**Aufgaben:**
1. Entnimm dem Textauszug wörtlich den Abschnitt, der bei "Heißt: Der Behindertensport" beginnt und bei "mit den Rahmenbedingungen?" endet.
2. Gib alle Sätze aus dem Textauszug wieder, die mit einem Fragezeichen enden.

**Textauszug:**

Quade Ich war im September zuletzt dort und nicht zufrieden. Die Wege sind sehr weit - wenn es so bleibt, wird es für die Behindertensportler kompliziert. Wir haben mächtig protestiert und sind dahinter, dass daran gearbeitet wird.

Brasilien kämpft überdies mit Umweltproblemen.

Quade Das größte Problem ist das Wasser, das an den Austragungsorten der Segler, Triathleten und Freiwasserschwimmer so verschmutzt ist, dass es gesundheitsschädlich sein soll. Die Veranstalter haben uns im Beisein der Weltgesundheitsorganisation versprochen, dass sie das in den Griff zu bekommen.

Kann der Sport umweltpolitisch tatsächlich etwas bewirken?

Quade Druck lässt sich nachträglich nur sehr partiell ausüben. Man kann mit Boykott drohen. Aber tatsächlich ist es im Vorfeld der Entscheidung versäumt worden zu klären, dass die Dinge in Ordnung sind. Vor einer Vergabe versprechen die Organisatoren viel und sind zu allem bereit, weil sie die Spiele unbedingt haben wollen. Ist die Vergabe erst einmal erfolgt, wird gerade bei den Sportstätten oft zurückgerudert.

Wie ist die sportliche Zielsetzung?

Quade Wir werden ein Feuerwerk an Leistungen sehen, an dem Deutschland sich beteiligen möchte. Die gehandicapten Leichtathleten haben im Sommer gezeigt, wozu sie in der Lage sind. Sie haben gute Chancen, besser abzuschneiden als in London. Auch in den klassischen Sportarten wie Radsport und Reiten wird Deutschland eine gute Rolle spielen. Tischtennis ist mit vielen jungen Leuten im Kommen. Genauso haben wir bei den neuen Sportarten Triathlon und Kanu Medaillenhoffnungen. Es zeichnet sich ab, dass Deutschland in mehr Sportarten teilnimmt als 2012.

Heißt: Der Behindertensport ist noch nicht am Ende?

Quade Der Sport ist erst so professionell seit den Spielen 2000 und 2004. Wir ernten jetzt erst langsam die Früchte. Das hat damit zu tun, dass die Rahmenbedingungen immer besser werden und sich immer mehr junge Sportler im Rahmen der dualen Karriere für den Leistungssport entscheiden. Das heißt nicht, dass sie mehr verdienen, sie haben dadurch eine bessere Fokussierung auf ihren Sport. Natürlich profitieren sie auch von der Prothetik.

Sind Sie zufrieden mit den Rahmenbedingungen?

**Datenteil:**
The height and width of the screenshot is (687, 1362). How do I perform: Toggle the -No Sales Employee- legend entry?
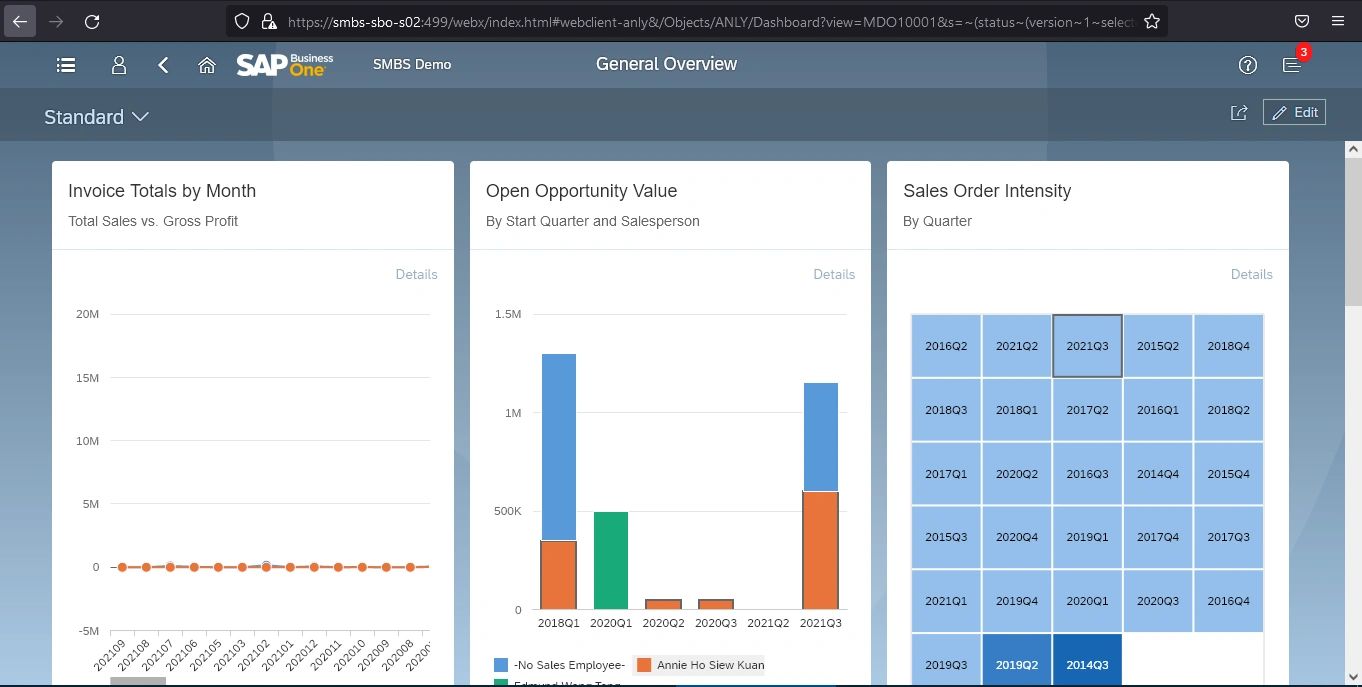571,664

**Lösungen:**
1.
Heißt: Der Behindertensport ist noch nicht am Ende?

Quade Der Sport ist erst so professionell seit den Spielen 2000 und 2004. Wir ernten jetzt erst langsam die Früchte. Das hat damit zu tun, dass die Rahmenbedingungen immer besser werden und sich immer mehr junge Sportler im Rahmen der dualen Karriere für den Leistungssport entscheiden. Das heißt nicht, dass sie mehr verdienen, sie haben dadurch eine bessere Fokussierung auf ihren Sport. Natürlich profitieren sie auch von der Prothetik.

Sind Sie zufrieden mit den Rahmenbedingungen?

2.
- Kann der Sport umweltpolitisch tatsächlich etwas bewirken?
- Wie ist die sportliche Zielsetzung?
- Heißt: Der Behindertensport ist noch nicht am Ende?
- Sind Sie zufrieden mit den Rahmenbedingungen?